Cuisine in Johor has been influenced by Arab, Buginese, Javanese, Malay, Chinese and Indian cultures. Notable dishes include nasi lemak, asam pedas, Nasi Beringin, cathay laksa, cheese murtabak, Johor laksa, kway teow kia, mee bandung, mee rebus, Muar satay, pineapple pajeri, Pontian wonton noodle, san lou fried bee hoon, otak-otak, telur pindang, and other mixed Malay dishes. Popular desserts include burasak, kacang pool, lontong and snacks like banana cake, Kluang toasted buns and pisang goreng. International restaurants offering Western, Filipino, Indonesian, Japanese, Korean, Taiwanese, Thai and Vietnamese cuisines are found throughout the state, especially in Johor Bahru and Iskandar Puteri.

=== Holidays and festivals ===
Johoreans observe a number of holidays and festivals throughout the year including Independence Day, Malaysia Day celebrations and the Sultan of Johor's Birthday.

== Sports ==

The Tan Sri Dato' Haji Hassan Yunos Stadium, which is still used by Johor Darul Ta'zim II F.C. (JDT II)

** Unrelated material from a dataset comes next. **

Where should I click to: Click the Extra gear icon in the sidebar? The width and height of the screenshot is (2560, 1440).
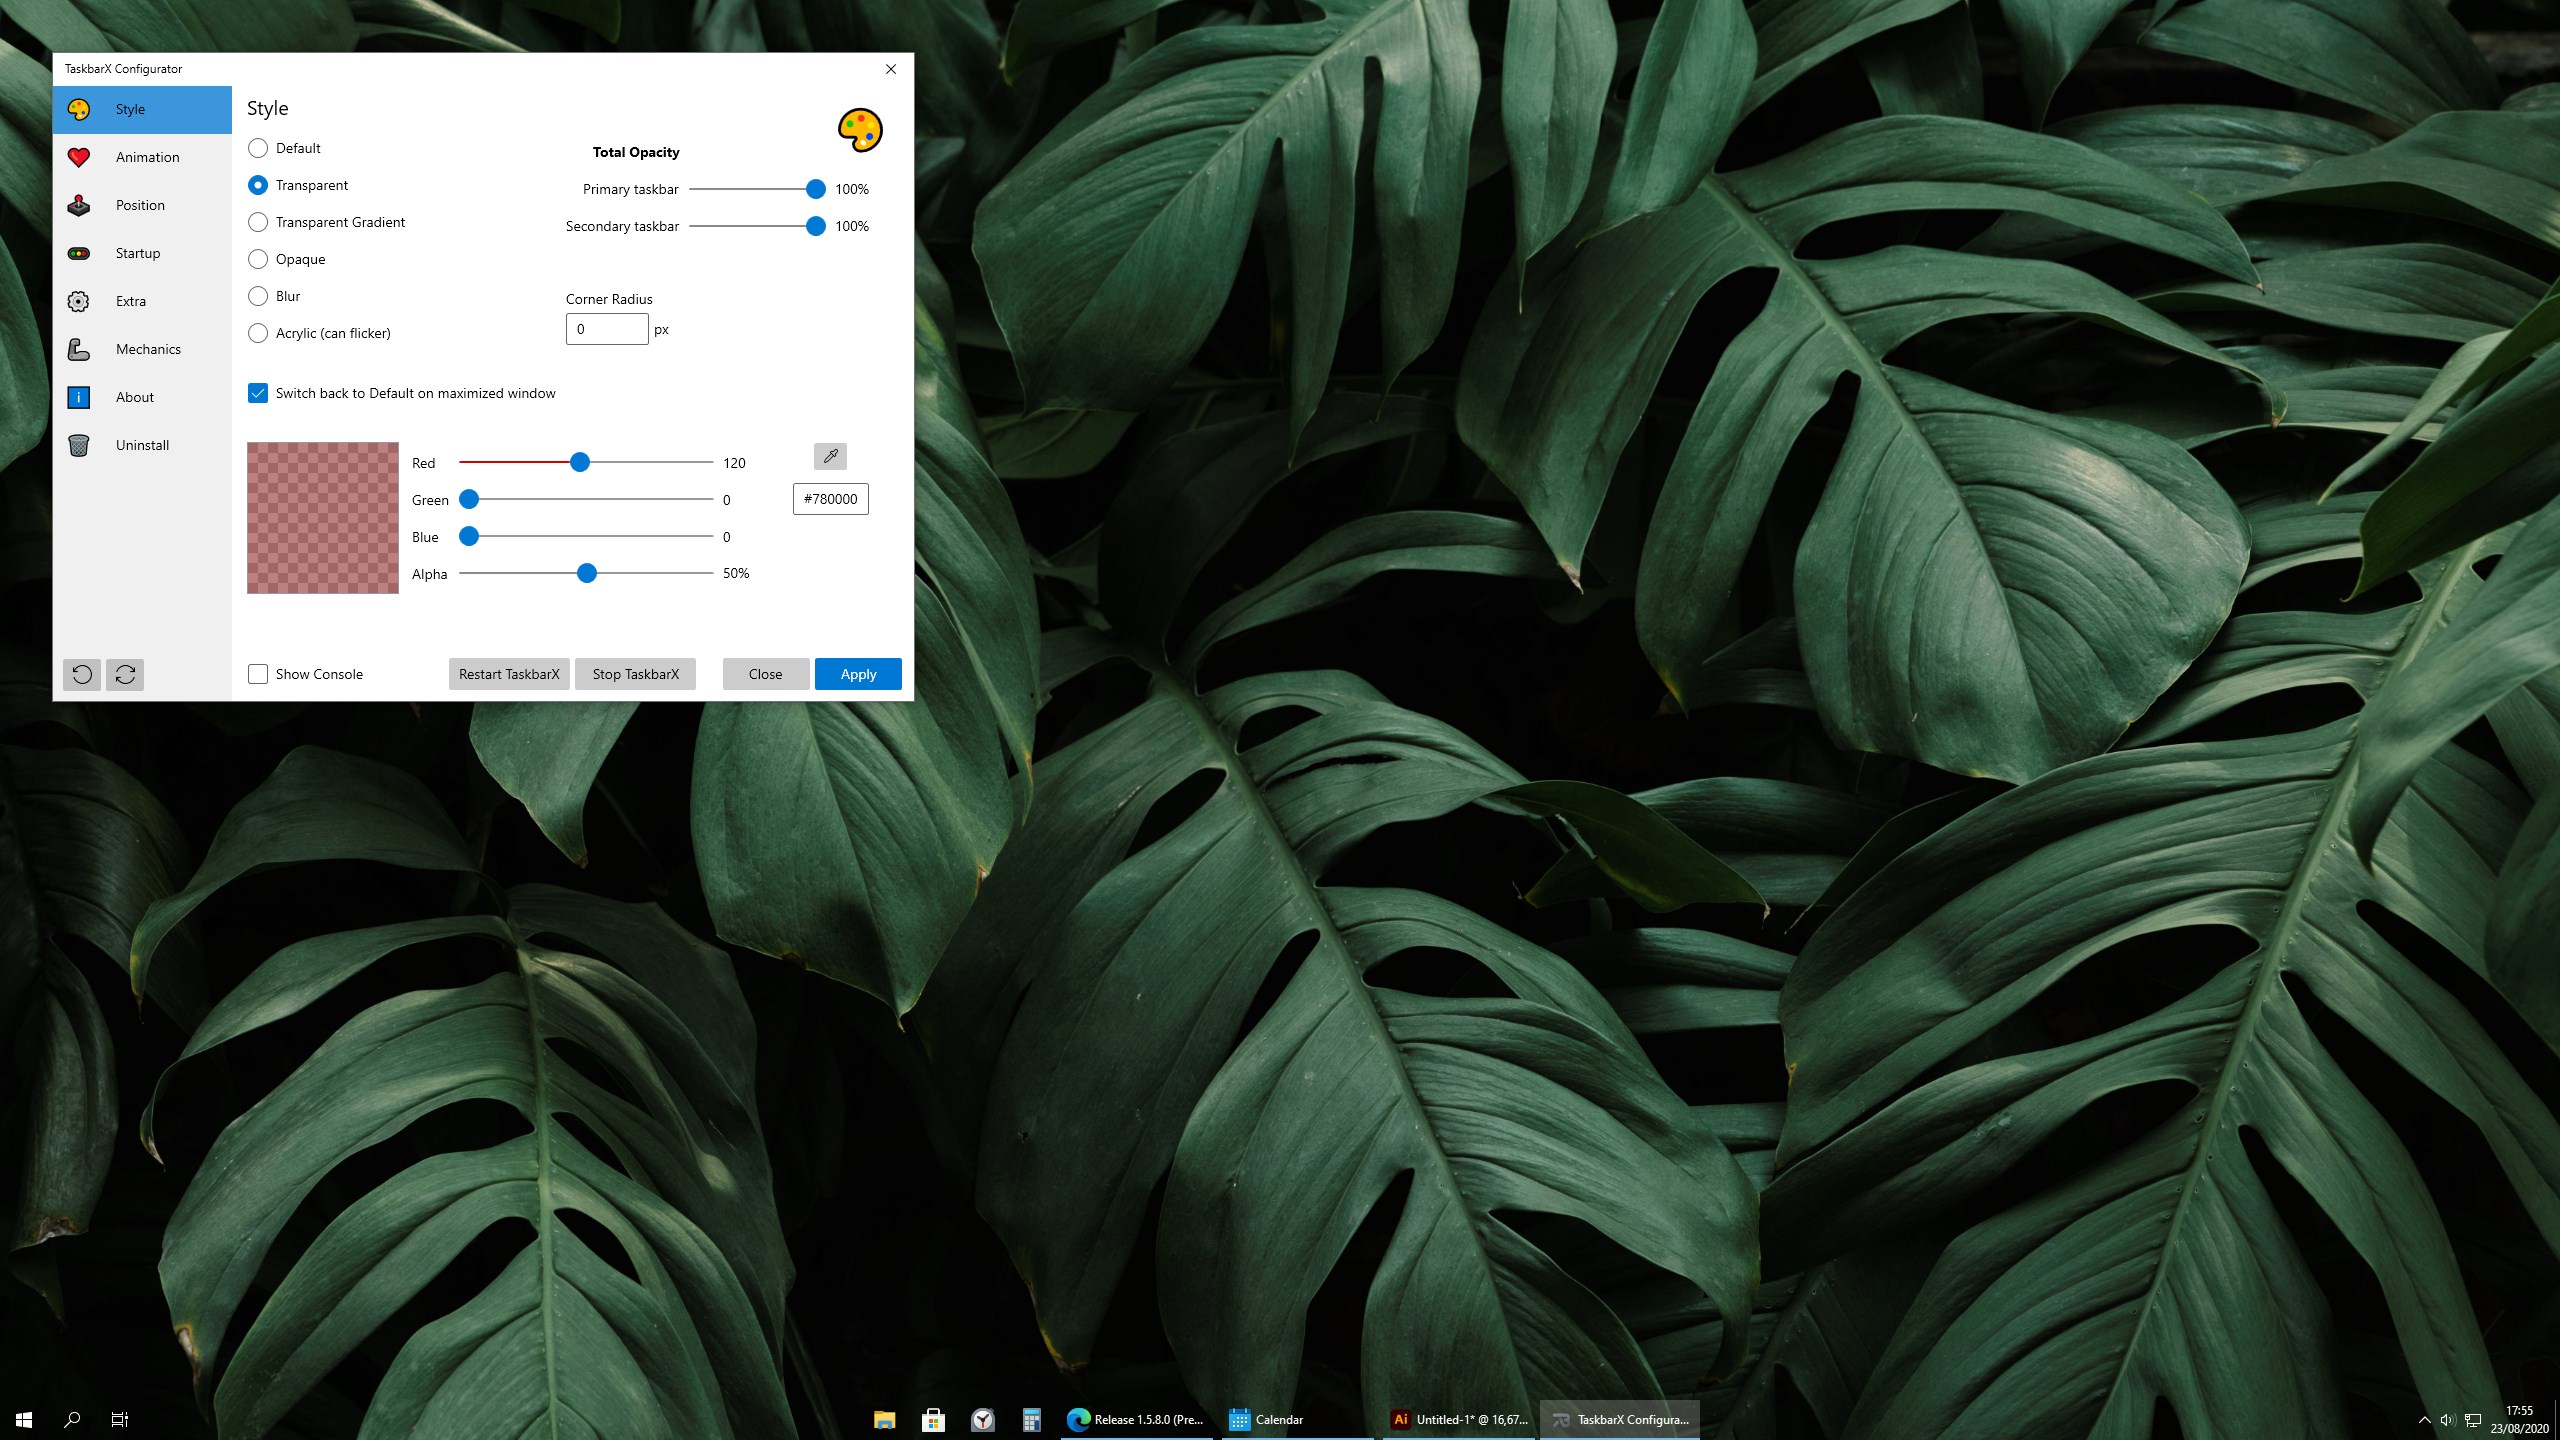click(80, 301)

As Johor has been part of Malaya since 1957, its athletes represented Malaya and later Malaysia at the Summer Olympic Games, Commonwealth Games, Asian Games and Southeast Asian Games. The Johor State Youth and Sports Department was established in 1957 to raise the standard of sports in the state. Johor hosted the Sukma Games in 1992. There are four sports complexes in the state, and the federal government also provides aid to improve sports facilities. In 2018, as part of a federal government plan to turn Muar into Johor's sports hub, around RM15 million has been allocated to build and upgrade sports facilities in the town.

The home stadium of JDT, which is solely owned by the club

Located in Iskandar Puteri, the Sultan Ibrahim Stadium is the main stadium of the football club Johor Darul Ta'zim (JDT). A dominant club in Malaysian club football since the 2010s, they have won the Malaysia Cup six times, the Malaysia FA Cup five times, the Malaysia Super League for twelve consecutive seasons between 2014 and 2026, and the AFC Cup in 2015. The state women's football team also won four titles in the Tun Sharifah Rodziah Cup in 1984, 1986, 1987 and 1989. Another notable stadium in the state is Pasir Gudang Corporation Stadium in Pasir Gudang. Johor also launched its own esports league, becoming the second Malaysian state to introduce the sport to the Sukma Games, with the Johor Sports Council agreeing to include it in the 2020 edition.